By: Jo Johnson - Updated: 6 Dec 2012 | comments*Discuss
Hearing; Hearing Loss; Gradual;

Recognising And Confronting Hearing Loss

Loss of hearing is something that affects many thousands of people. The degree of loss may be very small or it can be severe, even total. The causes of hearing loss are vast and each disorder will affect individuals differently, some losing hearing very slowly, others very quickly and acutely.

For those who suffer from a very gradual loss of hearing, it may go unnoticed by the individual as they slowly adapt to the loss, often totally unaware that they are losing their hearing. It is often the friends and family of the person who notice the loss and feel they should bring it to the individual’s attention. This can be a difficult subject to approach, and one that does not receive a grateful welcome. It is however, necessary to try and inform the sufferer as they may be unable to doorbells, alarms (including smoke alarms), and may even be unaware that they are upsetting neighbours with high volumes of the television or radio.

Signs Of Hearing Loss

The most obvious sign that someone is losing their hearing is because they ask you to repeat conversations, words or sentences.
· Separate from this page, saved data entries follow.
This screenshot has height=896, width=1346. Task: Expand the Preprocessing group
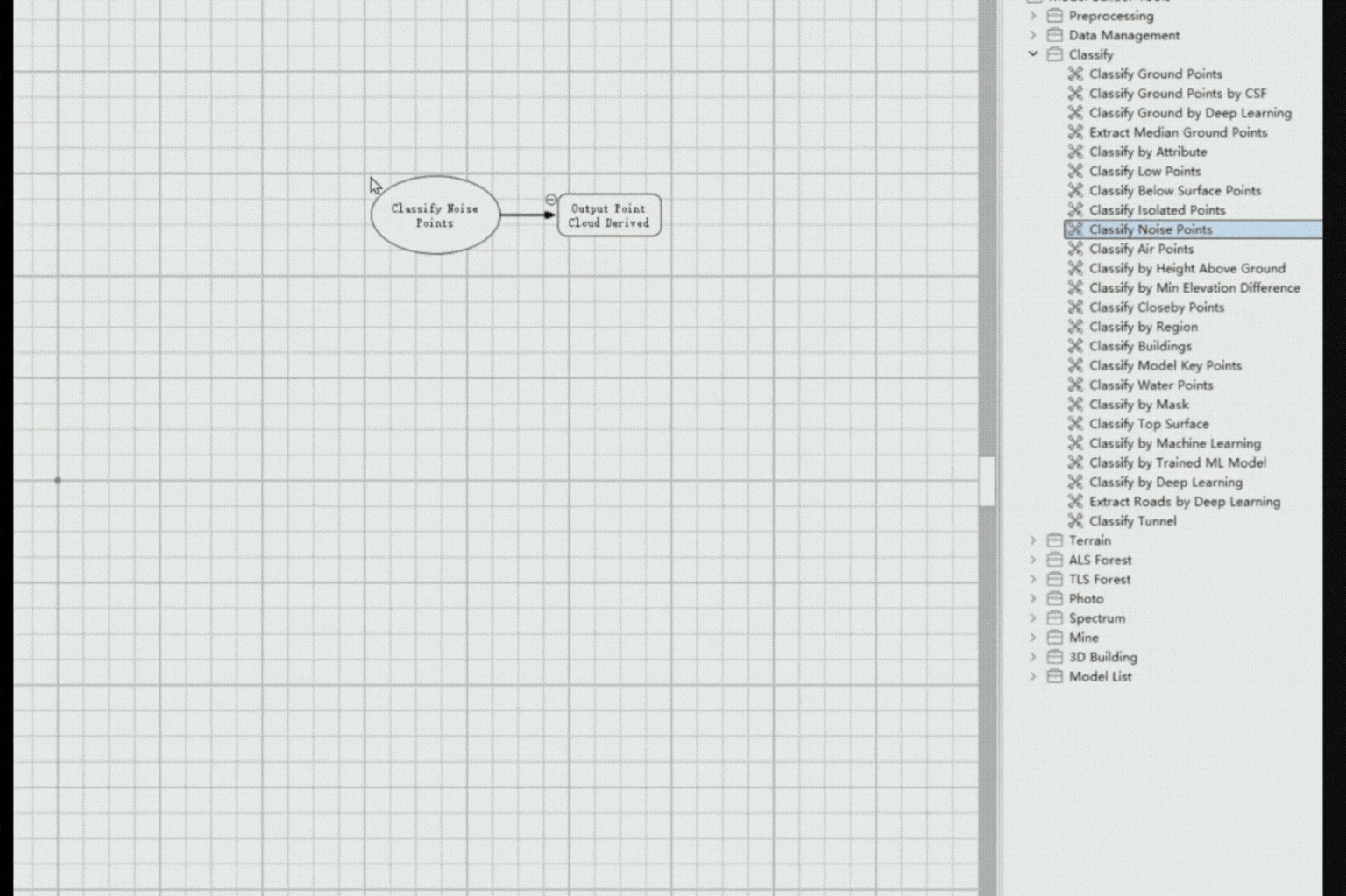tap(1033, 16)
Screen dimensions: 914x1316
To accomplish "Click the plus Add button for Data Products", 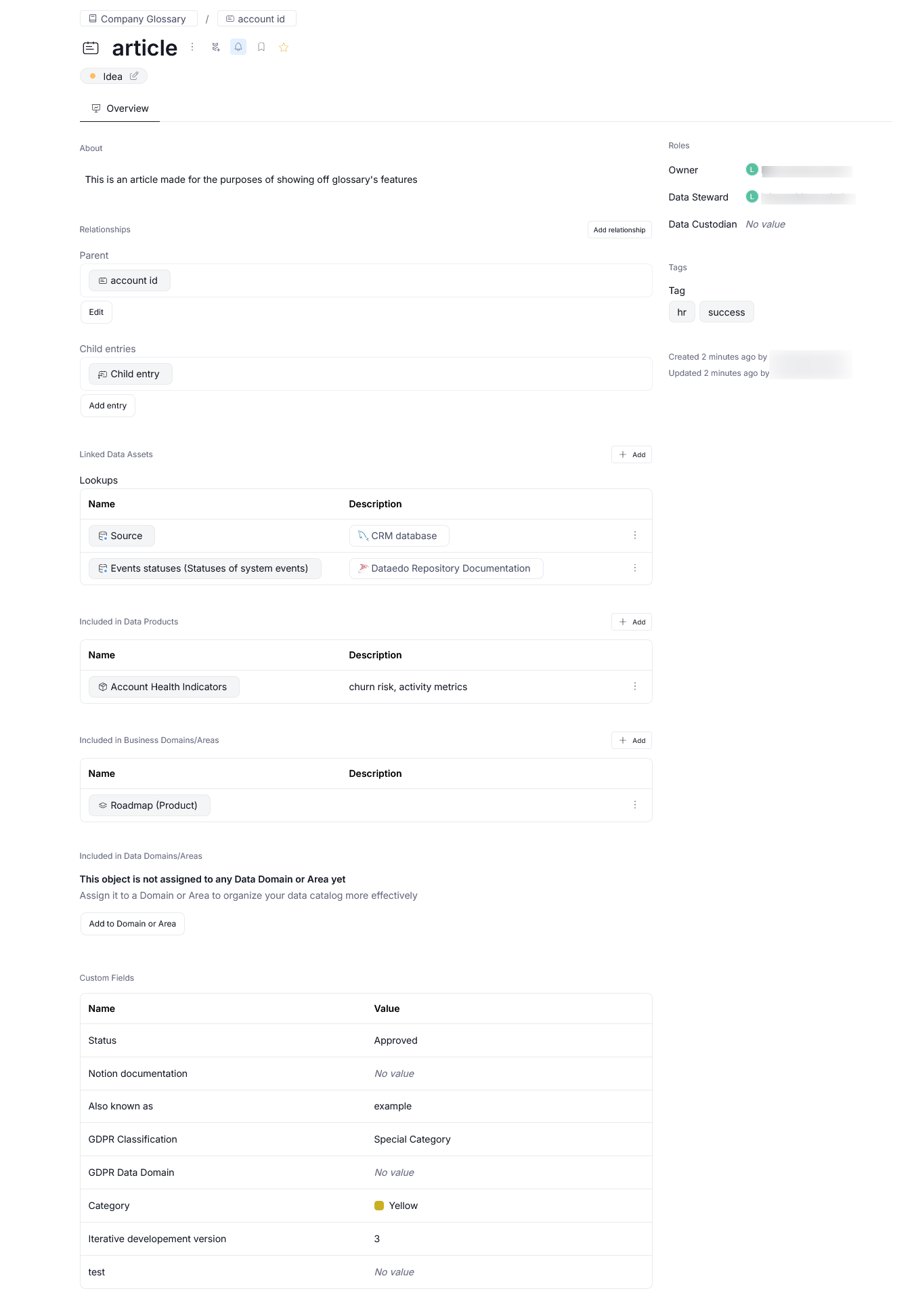I will [x=631, y=622].
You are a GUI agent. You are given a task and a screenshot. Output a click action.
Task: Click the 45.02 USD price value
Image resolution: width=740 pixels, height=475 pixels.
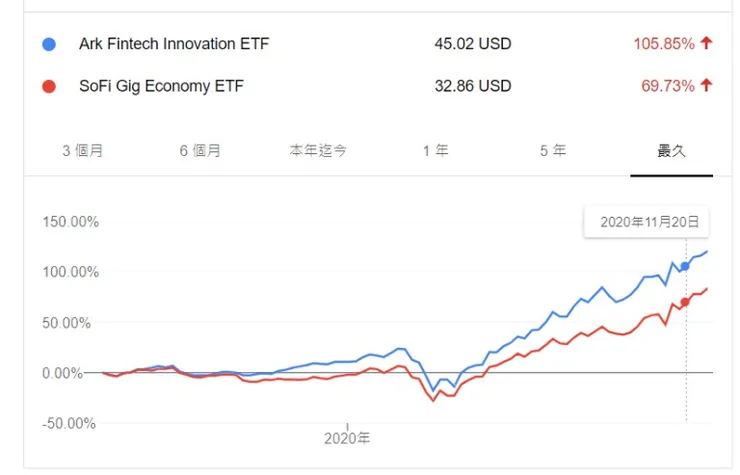472,45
Constantly saying ‘pardon?’ or the like, may indicate that something is wrong.Having the television louder than normal or so loud that it becomes a nuisance to others is also an indicator.It may be that the person seems more forgetful than normal, not turning up for meeting or appointments, but this may because they have not heard the conversation in which these terms and dates were discussed.
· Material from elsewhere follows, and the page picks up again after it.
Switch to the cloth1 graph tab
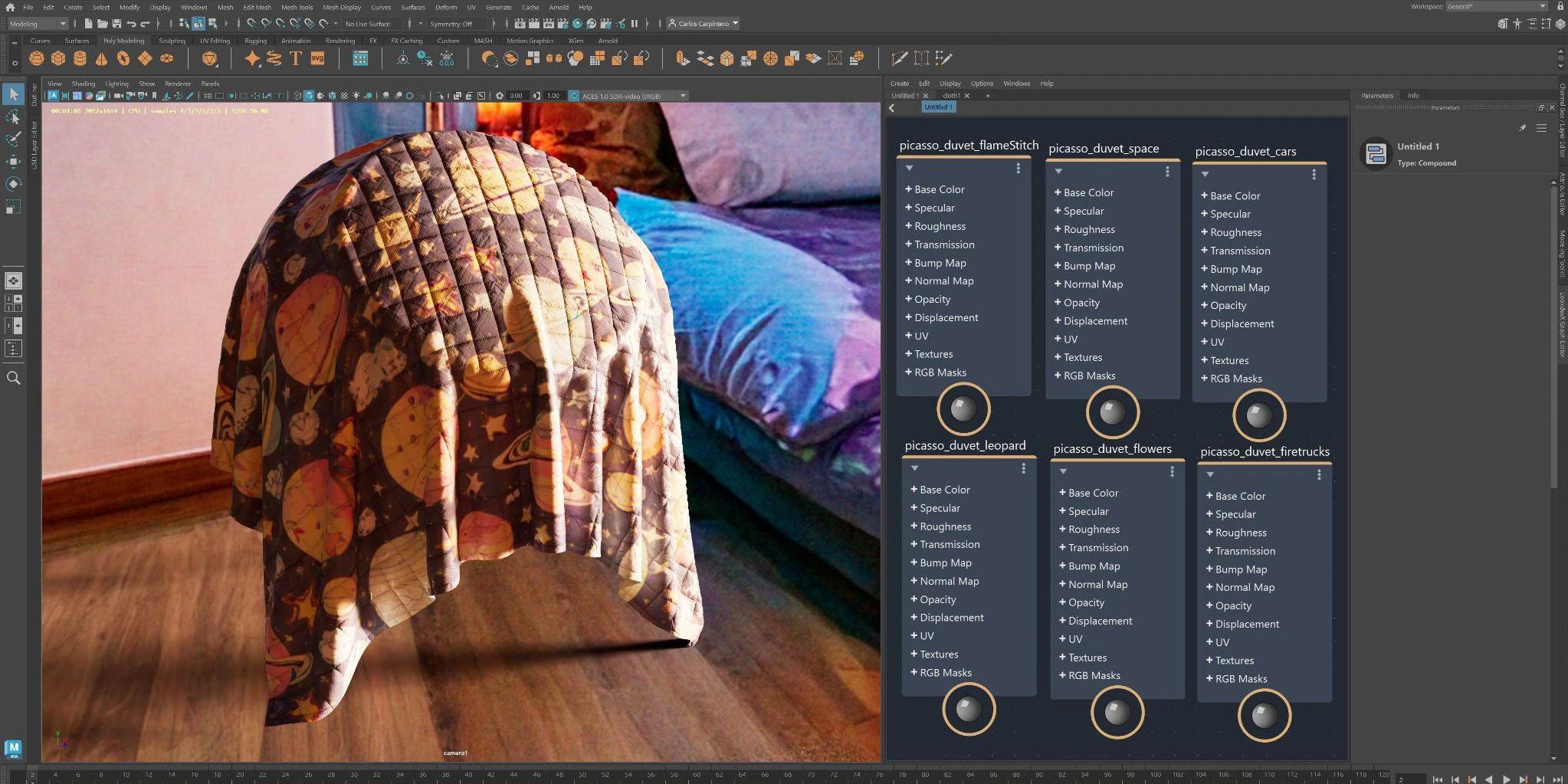Viewport: 1568px width, 784px height. [951, 96]
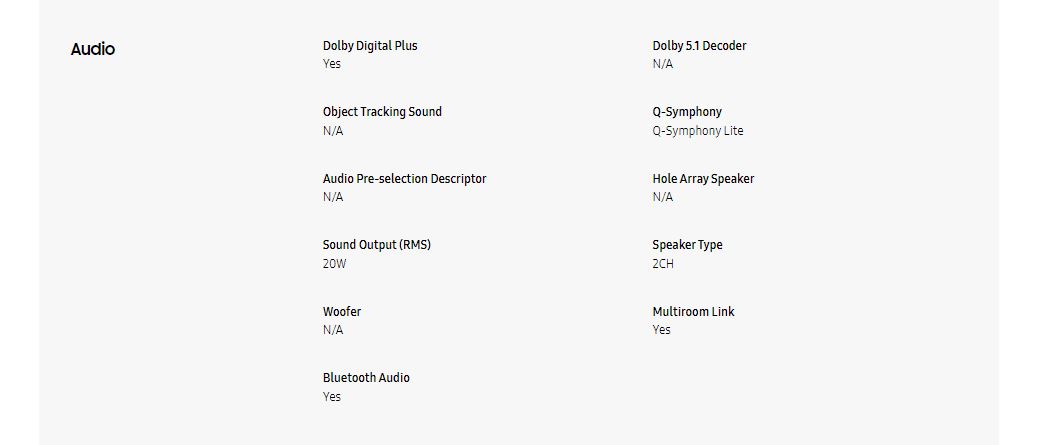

If the person is aware that they have loss of hearing, they may become withdrawn from society, and stop engaging in conversations as they feel frustrated. Looking directly into the face of the person who is talking to them, asking them to ‘speak up’ or stop mumbling are also giveaway signs.It is often the case that the person will not want to admit they have a problem, or may think that you are joking when you mention it, especially if it is dropped into normal conversation, or said with sarcasm or humour.

Approaching The Subject

Firstly, you must understand how frustrating it can be for the person with the deafness. As much as it can be annoying having to repeat everything you say to them, imagine how they feel having to keep asking, or getting the wrong end of the stick because they have misunderstood or misinterpreted something they think they have heard.

Most people respond well to gentle honesty. Mention your concerns when you are in a private place away from other people, in a familiar environment. Reassure the person that although they may be losing their hearing, that it may be reversible or extremely easily treated.If they are not very responsive to the subject, mention some examples of times when you have noticed they haven’t heard you.
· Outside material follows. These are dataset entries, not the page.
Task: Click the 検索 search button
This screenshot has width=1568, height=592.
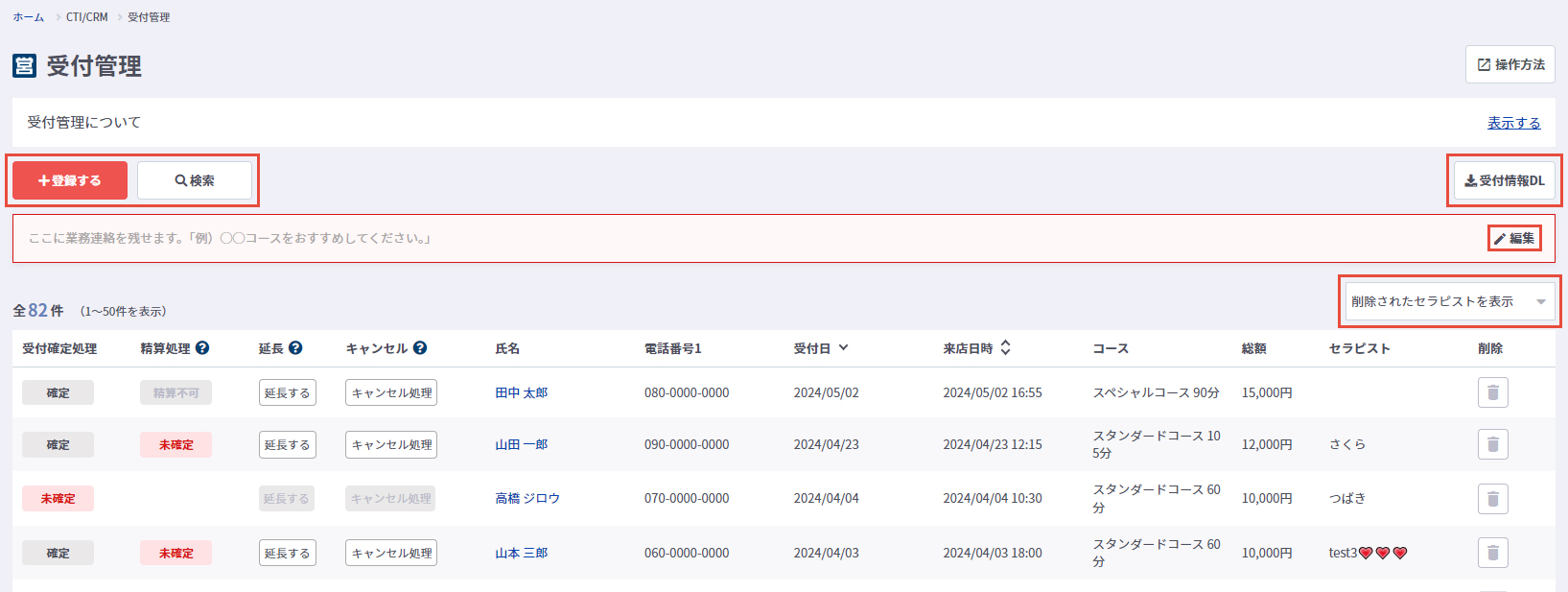Action: 195,180
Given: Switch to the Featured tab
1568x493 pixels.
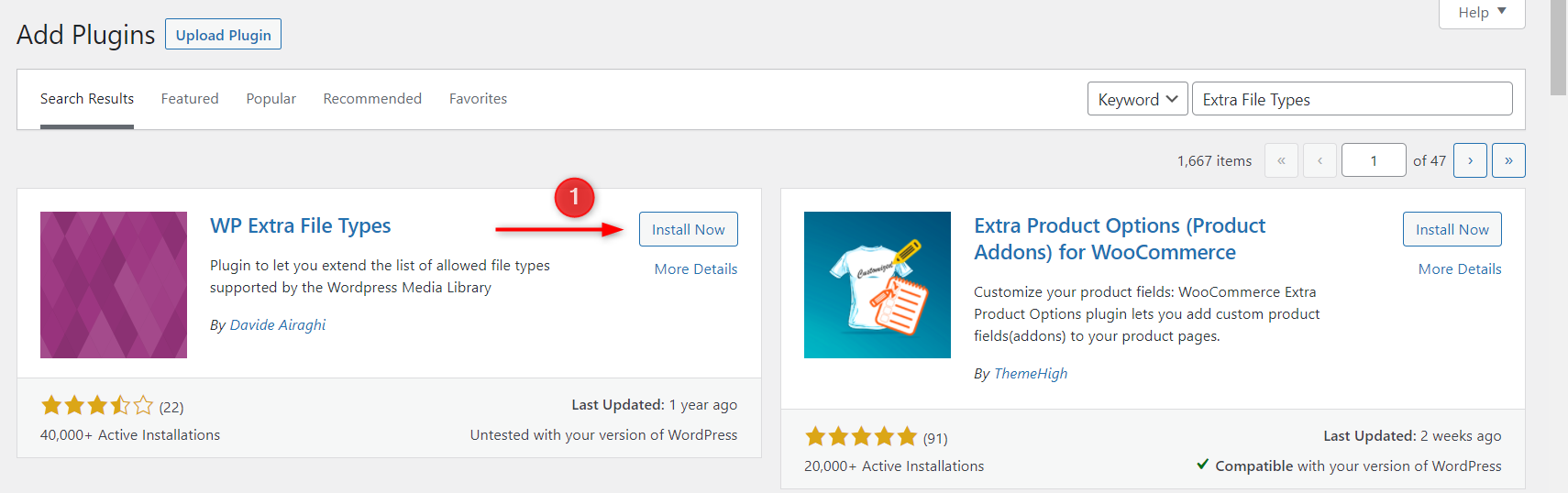Looking at the screenshot, I should pos(190,99).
Don’t cite other people’s comments, or even declare that other people have been talking about it, simply state your examples without causing embarrassment for them.Offer to make an appointment at the doctors for them, and offer to accompany them.Being a good listener to any fears they may have will be extremely valuable to the person.

Deafness and hearing loss are issues that affect not just the sufferer, but those living with and around them. There are a great many hearing devices available for use, many of them extremely inconspicuous and a lot less expensive than in previous years. Being a supportive friend or family member will help the person come to terms with their loss and adjust and adapt their lives accordingly.